> [TEKS KUTIPAN]:
- - -

Landasan Filosofis Kurikulum Dayah
Makalah, disampaikan pada Kegiatan: “Pembinaan dan
Pengembangan Silabus Dayah dalam Proses Pembelajaran di Dayah.” Diselenggarakan
oleh Badan Pembinaan Pendidikan Dayah (BPPD) Aceh, tanggal 30 Oktober – 4
November 2013, di Hotel Madinah, Banda Aceh.
A.
Pendahuluan
Membicarakan kurikulum tentunya harus sudah
tuntas dalam hal visi dan misi sebuah lembaga pendidikan. Untuk konteks dayah,
hal ini sangat jelas dalam ungkapan almarhum Abu BUDI (Tgk. H. Ibrahim
Ishak). Beliau mengatakan
bahwa tujuan pendidikan dayah ialah membina ulama. Berapa banyak yang
mungkin akan berhasil tidaklah menjadi masalah atau beban pikiran. Dayah
menurut beliau, secara
minimal berusaha mendidik manusia agar gemar mengamalkan agama
sekurang-kurangnya untuk dirinya sendiri dan secara maksimal berilmu agama yang
tinggi, maka beramal dan mengajarkannya kepada orang lain.[1]
Visi dan misi dayah juga dapat dirujuk dari
profil masing-masing dayah. Misalnya dayah MUDI Mesra, menetapkan visi: “Melahirkan
ulama dan intelektual
yang dilandasi oleh panca jiwa yang menjadi ruh al-ma‘had, yaitu keikhlasan,
kesederhanaan, berdikari, ukhuwah
islamiyah dan kebebasan.”[2]
Masalah ini tidak dibahas dalam tulisan sederhana ini, sebab fokus kajian telah
diperkhusus pada kurikulum. Bahkan lebih spesifik lagi membahas penyesuaian
kurikulum terhadap jenjang pendidikan dayah.

- - -

> [DATA YANG DIBERIKAN]:

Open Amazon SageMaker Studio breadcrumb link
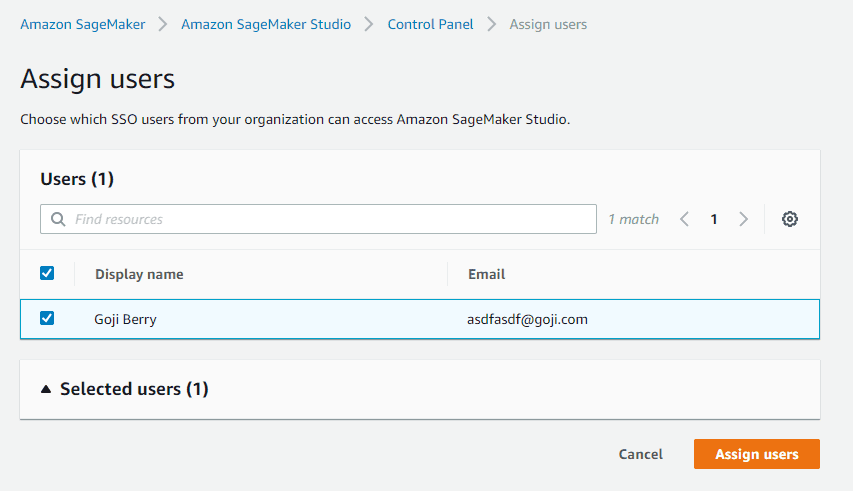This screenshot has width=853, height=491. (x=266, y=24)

- - -

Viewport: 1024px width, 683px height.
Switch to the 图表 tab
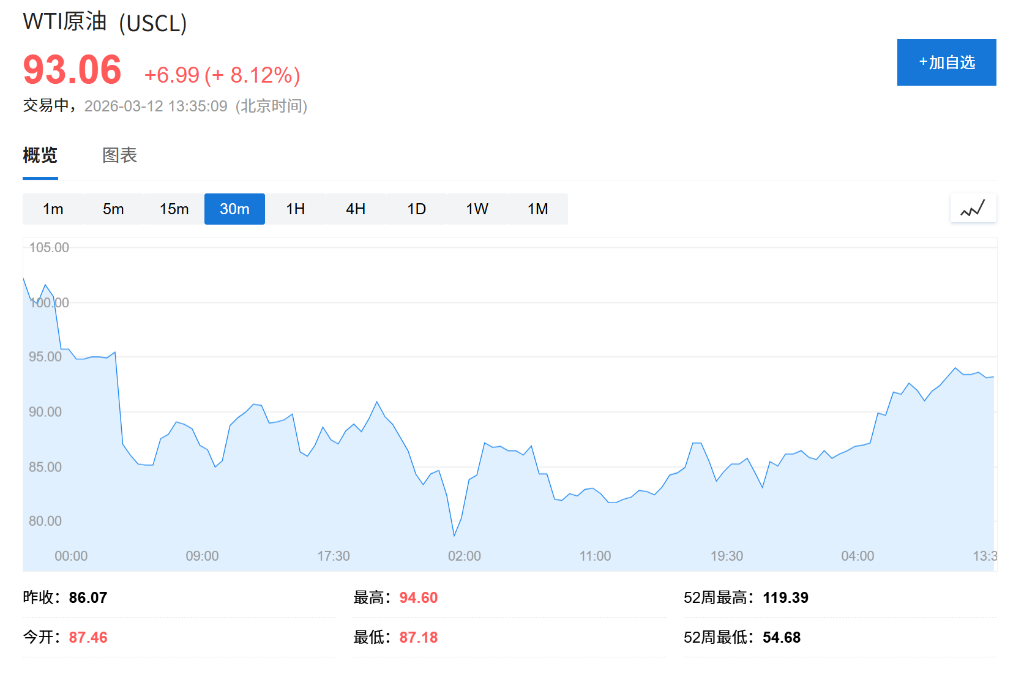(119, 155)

- - -

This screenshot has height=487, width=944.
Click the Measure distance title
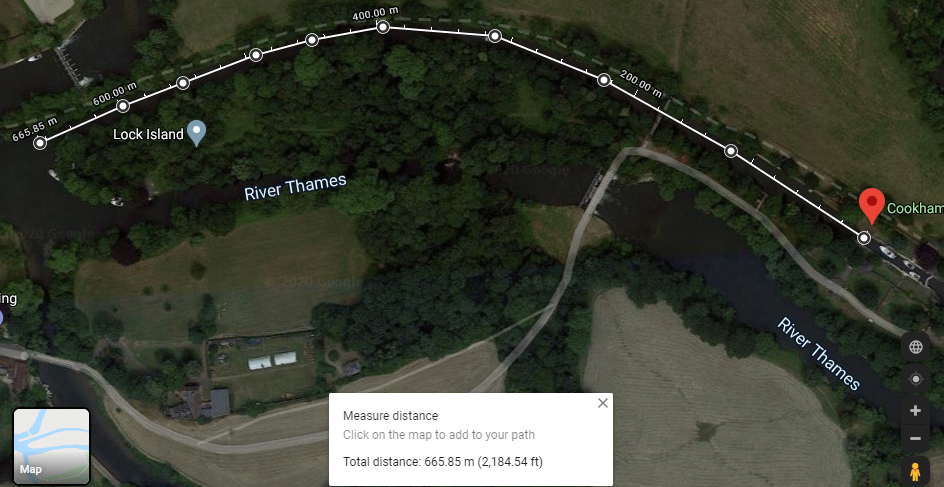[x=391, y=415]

- - -

> [ARAHAN TUGAS A]:
Sebutkan semua unsur panca jiwa yang, menurut visi dayah MUDI Mesra dalam teks kutipan tentang kurikulum dayah, menjadi ruh al-ma‘had.
> [ARAHAN TUGAS B]:
Tuliskan kembali tanpa perubahan baris data dari baris yang memuat "This screenshot has height=487, width=944." sampai dengan baris yang memuat "[x=391, y=415]", kedua baris itu ikut disertakan. Gambarnya tidak perlu dimasukkan ke dalam jawaban.

> [HASIL TUGAS A]:
- keikhlasan
- kesederhanaan
- berdikari
- ukhuwah islamiyah
- kebebasan

> [HASIL TUGAS B]:
This screenshot has height=487, width=944.
Click the Measure distance title
[x=391, y=415]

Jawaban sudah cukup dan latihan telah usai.